Demirdöküm Genel Müdürü Lütfü Kızıltan 5 yıllık stratejisini açıkladı: Tek bir sistem kuracağız. Evleri bu cihazların ürettiği hidrojenle ısıtıp soğutacağız. Bir de aynı enerjiden elektrik üreteceğiz.
Evleri ya da suyu ısıtma işine 50 yılını veren Demirdöküm, ikinci 50 yılında, 'güneşle parlayacak.' Önümüzdeki 5 yıl için stratejisini ucuz ve çevreci enerji kaynaklarına göre cihaz üretmek olarak belirleyen şirket, yakıt pili üretimine yönelecek. 2005 yılı başında, 22 yıldır çalıştığı şirkete genel müdür olan B. Lütfü Kızıltan ile Demirdöküm'ün ikinci 50 yılını, şirketin ve Kızıltan'ın hayallerini konuştuk...
Nedir bu yakıt pili Lütfü Bey? Kendi teknolojimizle Türkiye'de yakıt pili üretmek istiyoruz. Hidrojeni havadaki oksijenle birleştirdiğinizde su üretirsiniz, bu sırada da elektrik ortaya çıkar. Bu elektrik, bir evi ısıtmak için kullanılabilir, tabii ki otomobili yürütmek için de kullanılabilir. Şimdi kapılarımıza kadar doğalgaz geldi. Doğalgazın içinde hidrojen gazı var zaten. Az önce söz ettiğim süreci izleyerek elektrik elde ettiğinizde artık şebekeden elektrik almanız gerekmiyor. Ve yine bu süreçte ortaya çıkan ısıyla evin suyunu ısıtabilirsiniz, kışın evi ısıtabilir, yazın klima için enerji sağlayabilirsiniz...
Peki siz bu sürecin neresinde olacaksınız? Biz bu sürece bir paket olarak bakıyoruz. Önce hidrojeni ayrıştıran bir cihaz, sonra su pompasını üreteceğiz. Sonuçta bu süreci aktif hale getirecek cihazları bir paket olarak tüketiciye sunacağız. Demirdöküm'ün 5 yıllık araştırma bölümünde bu projeye yoğun olarak odaklandık. Güneş enerjisi de bunun bir bölümü olacak. Eğer ortamda güneşli bir hava varsa öncelikle o kullanılacak yoksa doğalgaz kullanılacak. Bu bir akıllı sistem olacak, cihazlar birbiriyle haberleşecek. Mart ayında klimaya ihtiyaç duyabilirsiniz, haziranda çok serin bir havada da evi ısıtmak isteyebilirsiniz. Sistem bunu kendisi ayarlayacak. Tüketici bu paketi aldığında sistem 3.5 yılda kendini amorti edecek.

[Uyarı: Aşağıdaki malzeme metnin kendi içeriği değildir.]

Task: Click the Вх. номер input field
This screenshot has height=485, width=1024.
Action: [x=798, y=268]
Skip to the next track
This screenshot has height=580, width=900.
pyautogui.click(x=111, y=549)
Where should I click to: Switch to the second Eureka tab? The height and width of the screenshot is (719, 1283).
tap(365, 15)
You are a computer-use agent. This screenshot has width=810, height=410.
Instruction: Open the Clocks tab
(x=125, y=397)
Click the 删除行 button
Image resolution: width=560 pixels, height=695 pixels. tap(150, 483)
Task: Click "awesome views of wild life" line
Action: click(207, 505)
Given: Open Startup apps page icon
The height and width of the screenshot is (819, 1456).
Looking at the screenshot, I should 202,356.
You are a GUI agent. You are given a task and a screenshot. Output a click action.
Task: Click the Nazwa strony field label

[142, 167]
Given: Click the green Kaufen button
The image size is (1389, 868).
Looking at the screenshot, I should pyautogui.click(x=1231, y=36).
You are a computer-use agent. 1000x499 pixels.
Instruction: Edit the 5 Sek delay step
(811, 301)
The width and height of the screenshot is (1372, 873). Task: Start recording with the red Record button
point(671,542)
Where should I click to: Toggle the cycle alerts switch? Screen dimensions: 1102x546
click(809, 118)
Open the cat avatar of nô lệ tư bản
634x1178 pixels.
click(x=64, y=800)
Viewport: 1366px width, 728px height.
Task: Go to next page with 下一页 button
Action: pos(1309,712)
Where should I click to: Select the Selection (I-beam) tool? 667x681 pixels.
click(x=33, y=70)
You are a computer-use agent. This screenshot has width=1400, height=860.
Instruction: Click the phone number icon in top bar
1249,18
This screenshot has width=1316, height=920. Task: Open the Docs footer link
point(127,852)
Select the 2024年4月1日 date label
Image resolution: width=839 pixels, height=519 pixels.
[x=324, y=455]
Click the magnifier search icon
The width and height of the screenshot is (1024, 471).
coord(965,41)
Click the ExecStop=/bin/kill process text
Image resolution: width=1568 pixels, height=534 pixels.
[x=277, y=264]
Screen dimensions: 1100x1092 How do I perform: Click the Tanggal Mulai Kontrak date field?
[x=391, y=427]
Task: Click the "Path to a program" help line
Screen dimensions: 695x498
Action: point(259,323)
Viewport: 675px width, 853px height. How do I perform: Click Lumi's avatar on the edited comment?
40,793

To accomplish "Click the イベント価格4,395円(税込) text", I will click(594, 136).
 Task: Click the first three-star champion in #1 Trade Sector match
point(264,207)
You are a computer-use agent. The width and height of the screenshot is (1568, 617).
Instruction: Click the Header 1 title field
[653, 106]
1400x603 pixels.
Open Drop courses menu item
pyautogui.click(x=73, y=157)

Bunun bir örneği var mı dünyada? Dünyada hiç kimse bunu paket olarak yapmıyor. Parça parça yapanlar var. Biz bunu dışarıdan ithal etmek istemiyoruz. Bu yıl için 1.5 milyon dolar Ar- Ge'ye ayırdık. Hızla ilerleyecek bir ortam görürsek bunu özel izinler alırsak artırmamız da mümkün.
Türkiye'de elektrik üretimi TEDAŞ'ın elinde? Peki o noktada sorun çıkmaz mı? Bu 5 yıllık bir proje. O güne kadar yasal prosedürün bir şekilde buna uygun hale geleceğini öngörüyoruz.
Çin'de ne yapacaksınız? İki yıldır Türkiye'de yağlı radyatör üretmiyorduk. İşte o tezgahları Çin'e taşıdık. Şu anda 300 bin kapasite var, 1 milyona çıkarmayı düşünüyoruz. Orada rekabetçi maliyet elde etme amacıyla gittik. Bir gittik fabrika 7 jeneratörle çalışıyor. "Bu ne?" dedik, "Biz buraya ucuz üretime geldik." Ülkede o kadar hızlı üretim artışı var ki elektrik yetişmiyor, jeneratörü devlet veriyormuş. Onlar dünyanın fabrikası olmayı kafaya koymuş.
Peki ya rakipler? Türkiye Avrupa'nın panel radyatör üretim üssü oluyor. Avrupalı üreticiler yoğun rekabet ve marjların daralması nedeniyle bu işi bırakma eğiliminde. Biz de bunu faydaya dönüştürerek Avrupalı büyük üreticilerle Türkiye'de ortak yatırım yapmayı düşünüyoruz. Şu anda görüştüğümüz şirketler var.